Palavrinhas

Estava a ler já não sei o quê e reparei que na mesma frase havia duas palavras muito semelhantes em termos gráficos: «revolver» e «revólver». A diferença é apenas de um acento agudo, mas de facto é muito maior do que eu esperaria. Como à partida não lhes encontrei grandes afinidades, fui ao Dicionário Houaiss ver as respectivas etimologias e surpreendi-me ao ver que o verbo «revolver» vem do Latim e que a arma com cano vem do inglês... Esquisito, mas é verdade. «Revolver», com o sentido original de «enrolar», «enroscar», «rolar para trás», acabou por ter sobretudo o significado de «remexer», «desarrumar» ou «agitar», enquanto «revólver» é simplesmente o nome de uma arma com um cano e um cilindro que rola (se calhar para trás) onde se introduzem balas. Talvez um corpo ou cabeça que levem um balázio de um revólver fiquem revolvidos, mas eu nunca diria que linguisticamente uma coisa não tinha nada que ver com a outra. Sempre a aprender.

Comentários

  1. António Luiz Pacheco7 de maio de 2025 às 02:03

    Discordo... tem tudo a ver!
    Revolver é agitar ou remexer, fazer dar voltas!
    Ora revólver é uma arma específica, caracterizada por ter um tambor (ou cilindro), onde se colocam as ditas balas, o qual gira em torno de um eixo fixo acoplado ao cano de modo a ficar sucessivamente alinhado com ele, sendo deflagradas uma a uma à medida que roda. Daí o termo "revólver".
    Não sou linguista, apenas tenho algum conhecimento sobre armas, pelo que para mim o termo faz todo o sentido.
    Facto é, que na língua portuguesa, que alguns classificam de traiçoeira, seja curioso que um simples acento ortográfico possa mudar o sentido da palavra, porém não sem lógica. O que nenhuma lógica tem, nem faz sentido, é que um tonto qualquer tenha decidido que fato-traje e facto-acção se escrevam da mesma forma, sem atentar justamente na lógica do contexto.
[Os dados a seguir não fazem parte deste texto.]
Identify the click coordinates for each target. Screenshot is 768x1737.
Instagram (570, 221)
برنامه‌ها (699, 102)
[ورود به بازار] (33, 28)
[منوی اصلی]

    Nota livresca: - Talvez os Extraordinários não façam idéia da imensidão de livros que existem, em todas as línguas, escritos desde sempre e ao longo dos tempos, sobre armas em geral, sejam elas de fogo, brancas ou de todos os tipos! Idem sobre o seu uso de que se destaca o tema do tiro... há muita gente que se interessa pelo assunto e os livros são disso
    a prova, os nossos bem-amados livros que efectiva e felizmente cobrem todas as actividades do ser humano, o que é exclusivo nosso. Serei especista, porém nunca vi um cão a ler Pavlov ou sobre o que quer que fosse e nem os gatos da Extraordinária Cristina Carvalho, que eu saiba, lêem sobre o período da nidificação dos pássaros ou hábitos dos ratitos do campo!

    Saudações revolvidas cá duma Cidade Morena bem remexida.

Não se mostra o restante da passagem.